“Kita memiliki semuanya untuk menjadi bangsa yang besar, kekayaan alam, sumberdaya manusia, semua kita punya, kecuali satu, kita tidak punya rasa malu”
Terasa miris mendengar statement seorang teman seperti diatas, terasa jengah kita mendengarnya, tapi kita rasanya perlu berbesar hati, bahwa menipisnya rasa malu kalau tidak mau dibilang hilang sama sekali, tengah melanda masyarakat kita.
Sebagai sebuah bangsa, kita memiliki semua syarat untuk menjadi negara adidaya, kekayaan alam, tanah yang subur, laut yang luas, sumberdaya manusia, sumber daya teknologi, kitapun memilikinya, tapi kondisi kita sebagai bangsa saat ini, belum beranjak dari negara berkembang, atau kalau mau jujur, mungkin kita masih bisa dikategorikan negara terbelakang, dalam hal iptek kita tertinggal, ekonomi kita hanya pandai jadi penghutang, beras pun masih impor, minyak masih impor, tingkat pendidikan rendah, tingkat kesejahteraan masih diambang batas kemiskinan, dan masih banyak lagi indikator keterbelakangan kita sebagai bangsa.
Kenapa bangsa yang dipenuhi segenap potensi ini menjadi sedemikian terpuruk?
Dari sekian banyak faktor yang menyebabkan keterpurukan ini adalah menipisnya rasa malu dari bangsa yang besar ini.
Pemimpin bangsa ini, tak lagi memiliki rasa malu untuk memakan uang rakyatnya, tak punya rasa malu untuk mengumbar janji yang tak pernah ditepatinya, tak pernah merasa malu memutar balik pernyataannya, dan yang paling parah, sebagian besar pemimpin negeri ini tak lagi merasa malu kepada Allah, yang telah menempatkan mereka sebagai pemimpin.
Mereka merasa bahwa apa yang didapatnya sekarang, pangkat, jabatan, kedudukan yang mereka miliki, adalah hasil jerih payah dan kepintaran mereka semata, sehingga mereka merasa berhak berbuat apapun setelah berada diposisinya.
Jabatan tak lagi dipandang sebagai amanah yang kelak harus dipertanggung jawabkan secara moral kepada sesama manusia, dan kepada Allah Swt yang telah menempatkan mereka sebagai pemimpin.
Mereka lupa bahwa pemimpin yang dhalim dan tidak disukai rakyatnya adalah salah satu calon penghuni neraka yang abadi, mereka hanya memikirkan dunia saja, dan sudah melupakan akhirat yang jauh lebih besar daripada kehidupan dunia yang hanya sebentar ini.
Penduduk dan rakyat negeri ini pun sudah banyak yang kehilangan rasa malunya,mereka lebih senang menadahkan tangan, daripada berusaha dan bekerja untuk memenuhi kewajiban syariatnya mendapatkan karunia Allah swt.

....

SOAL LATIHAN |
**A.** Menurut teks bacaan, mengapa para pemimpin merasa berhak berbuat apa pun setelah menduduki posisinya? Jawab dalam satu hingga tiga kalimat.
**B.** Sajikan seluruh daftar di bawah sebagai CSV dua kolom bernama "teks" dan "jawaban", dengan satu baris untuk setiap teks yang meminta sesuatu beserta jawabannya. Tulis masing-masing nilai dalam satu isian bertanda kutip, ganti pergantian baris dengan spasi, dan jangan sertakan gambar.

....

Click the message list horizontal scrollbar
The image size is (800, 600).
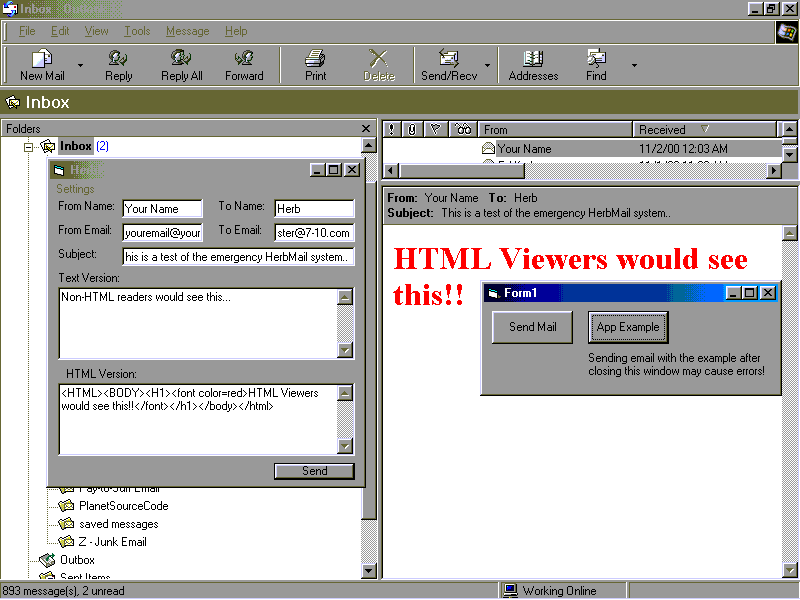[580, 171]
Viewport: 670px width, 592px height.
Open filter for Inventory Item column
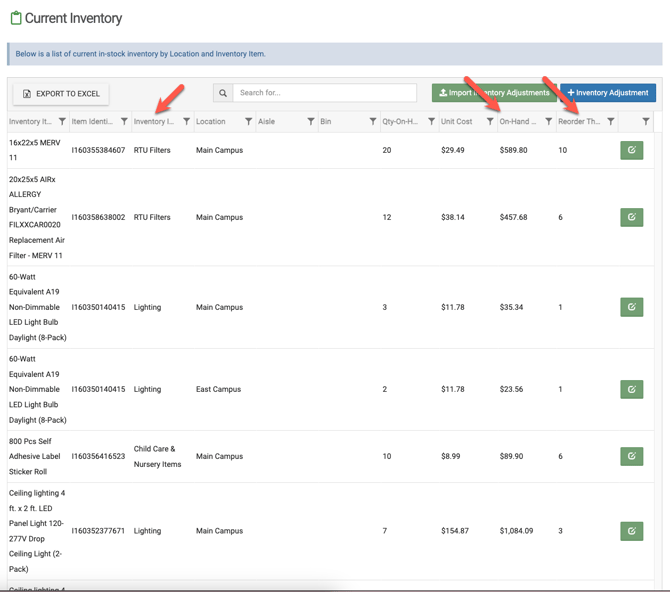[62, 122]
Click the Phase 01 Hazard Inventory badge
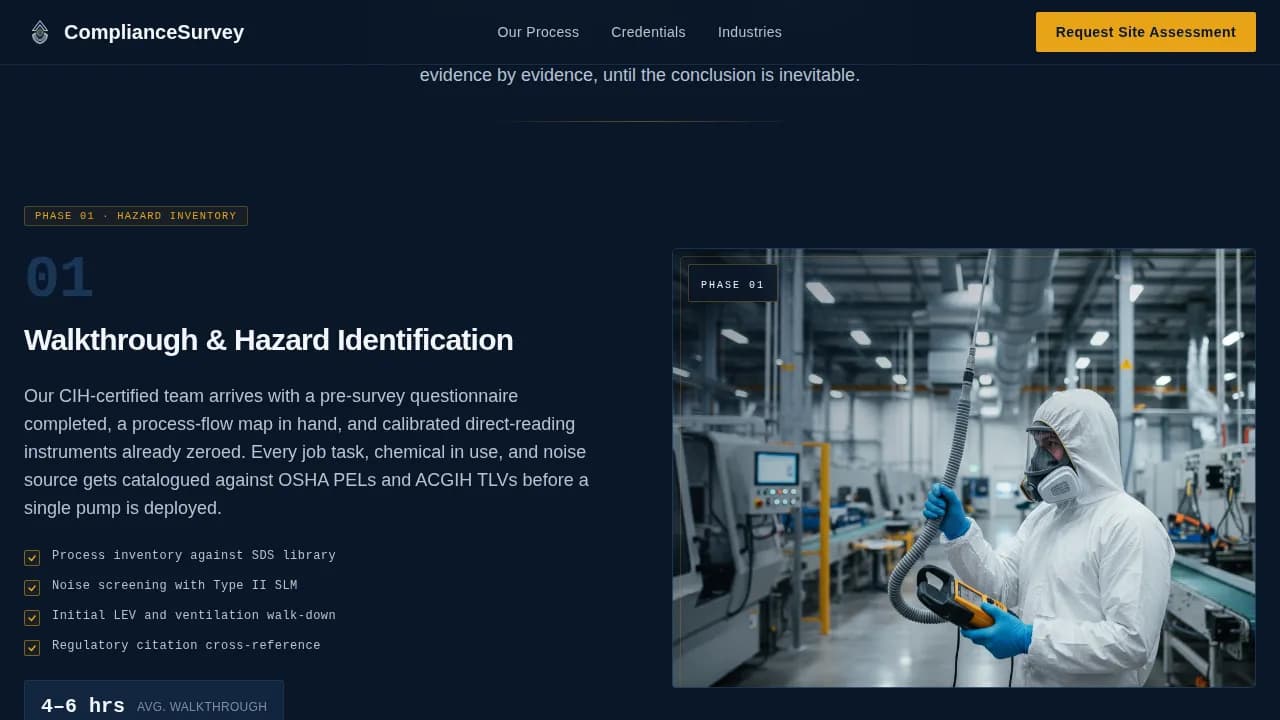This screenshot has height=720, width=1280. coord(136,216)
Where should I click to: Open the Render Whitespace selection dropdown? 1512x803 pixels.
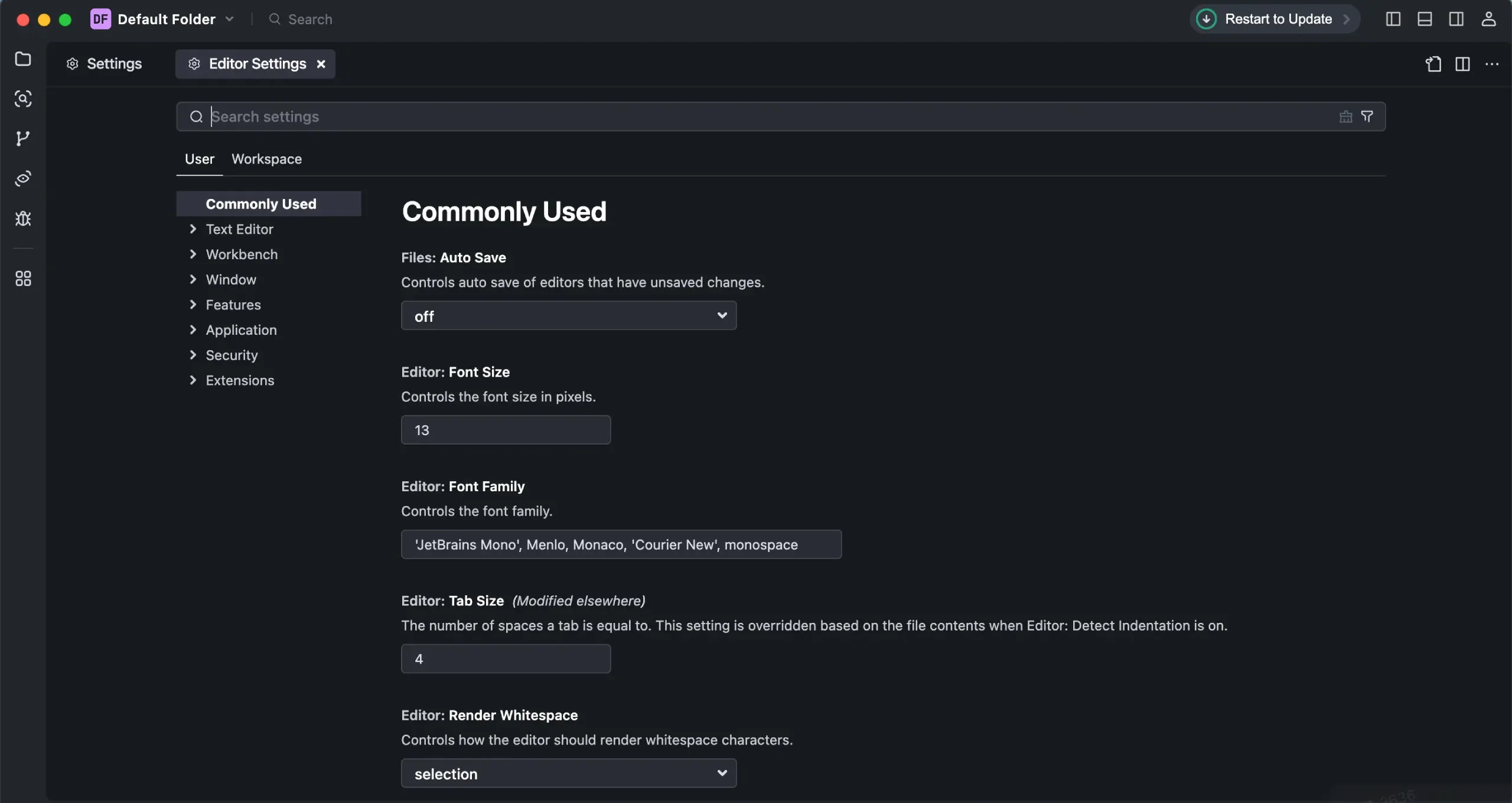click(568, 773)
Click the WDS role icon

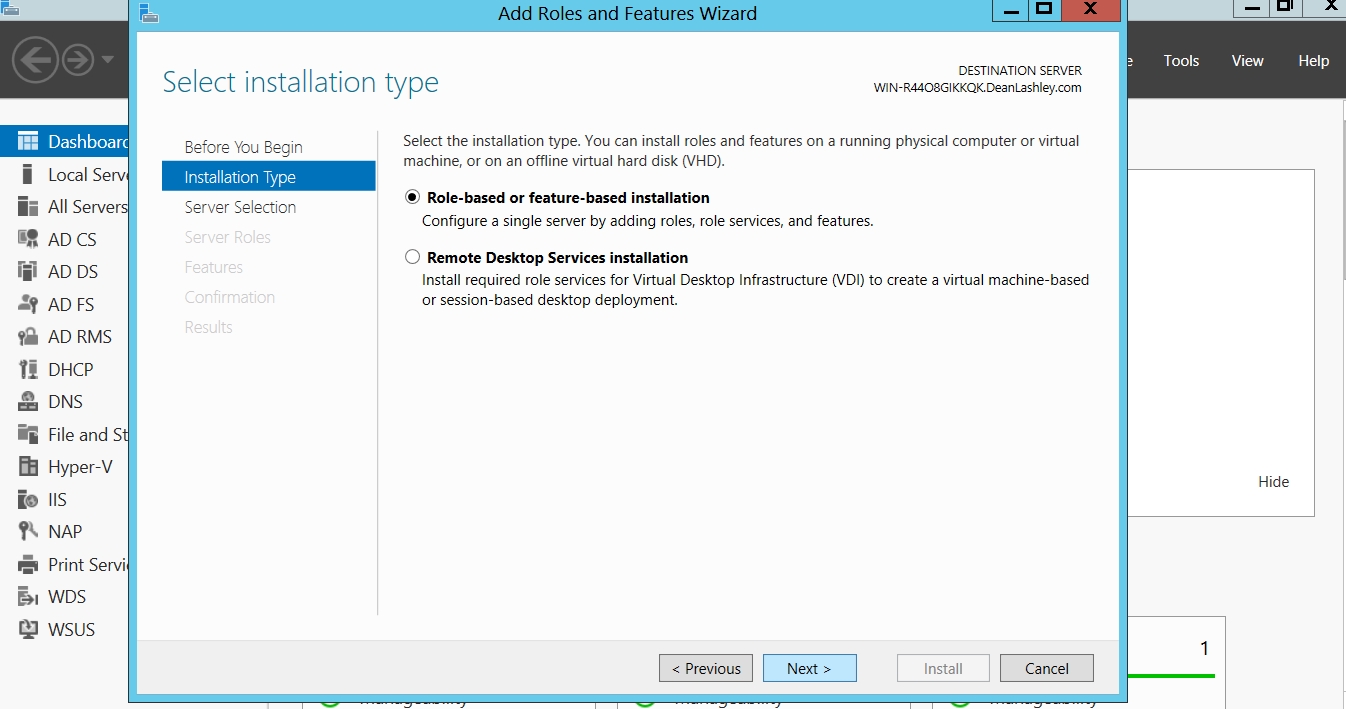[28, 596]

....

KUNCI JAWABAN |
**A.** Para pemimpin merasa berhak berbuat apa pun karena menganggap pangkat, jabatan, dan kedudukan yang mereka miliki semata-mata hasil jerih payah dan kepintaran mereka sendiri.

**B.**
teks,jawaban
"Click the message list horizontal scrollbar The image size is (800, 600).","[580, 171]"
"Viewport: 670px width, 592px height. Open filter for Inventory Item column","[62, 122]"
"Click the Phase 01 Hazard Inventory badge","This screenshot has height=720, width=1280. coord(136,216)"
"Where should I click to: Open the Render Whitespace selection dropdown? 1512x803 pixels.","click(568, 773)"
"Click the WDS role icon","[28, 596]"